Stored data
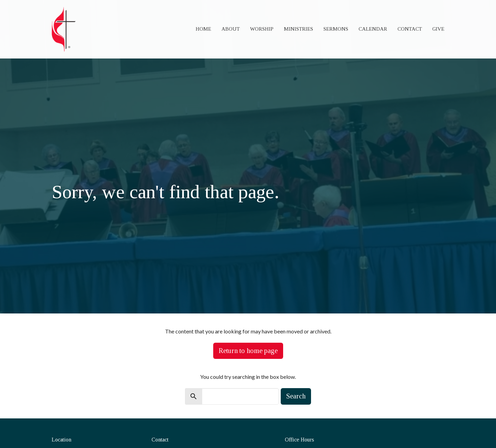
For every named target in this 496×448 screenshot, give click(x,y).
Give (438, 29)
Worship (262, 29)
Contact (410, 29)
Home (203, 29)
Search (296, 396)
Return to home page (248, 351)
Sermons (336, 29)
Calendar (373, 29)
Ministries (298, 29)
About (230, 29)
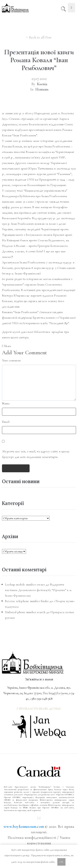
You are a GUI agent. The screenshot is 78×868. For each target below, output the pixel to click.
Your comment (11, 360)
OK (61, 862)
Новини (42, 89)
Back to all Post (40, 37)
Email (6, 422)
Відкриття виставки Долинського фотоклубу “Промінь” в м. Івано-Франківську (38, 590)
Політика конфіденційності (32, 838)
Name (6, 403)
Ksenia (42, 84)
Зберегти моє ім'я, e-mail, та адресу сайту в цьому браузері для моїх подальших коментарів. (36, 454)
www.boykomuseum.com (24, 827)
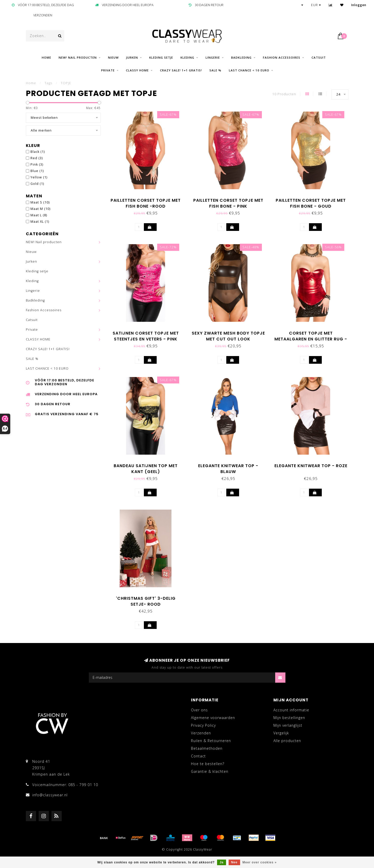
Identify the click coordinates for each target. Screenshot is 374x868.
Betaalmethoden (207, 748)
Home (46, 57)
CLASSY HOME (137, 70)
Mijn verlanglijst (288, 725)
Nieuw (114, 57)
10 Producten (284, 94)
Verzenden (201, 733)
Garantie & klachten (210, 771)
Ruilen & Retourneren (211, 741)
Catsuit (319, 57)
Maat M (40, 209)
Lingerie (213, 57)
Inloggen (359, 5)
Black (37, 152)
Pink (37, 164)
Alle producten (287, 741)
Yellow (39, 177)
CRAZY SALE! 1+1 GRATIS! (181, 70)
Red (36, 158)
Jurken (132, 57)
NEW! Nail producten (77, 57)
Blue (37, 171)
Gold (37, 184)
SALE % (215, 70)
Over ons (199, 710)
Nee (234, 862)
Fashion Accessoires (281, 57)
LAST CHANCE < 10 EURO (249, 70)
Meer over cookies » (259, 862)
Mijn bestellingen (289, 717)
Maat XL (40, 221)
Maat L (39, 215)
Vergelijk (281, 733)
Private (108, 70)
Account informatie (291, 710)
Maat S (40, 202)
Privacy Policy (203, 725)
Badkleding (241, 57)
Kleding (187, 57)
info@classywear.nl (50, 795)
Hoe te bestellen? (208, 764)
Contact (198, 756)
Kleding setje (161, 57)
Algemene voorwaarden (213, 717)
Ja (221, 862)
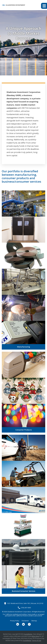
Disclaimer (25, 621)
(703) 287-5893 (26, 608)
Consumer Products (23, 430)
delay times (35, 636)
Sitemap (34, 621)
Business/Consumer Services (23, 591)
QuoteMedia (28, 634)
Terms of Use (36, 640)
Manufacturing (23, 347)
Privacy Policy (15, 621)
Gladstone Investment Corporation (19, 612)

§ Directions
Rewrite the rows from the one holding "Manufacturing (23, 347)" through the last row, inclusive, keeping each row's text and multiplying every coordinate by 1.6. Round the results to whole numbers, with halves going up.

§ Solution to this task
Manufacturing (37, 555)
Privacy Policy (24, 994)
Gladstone Investment Corporation (30, 979)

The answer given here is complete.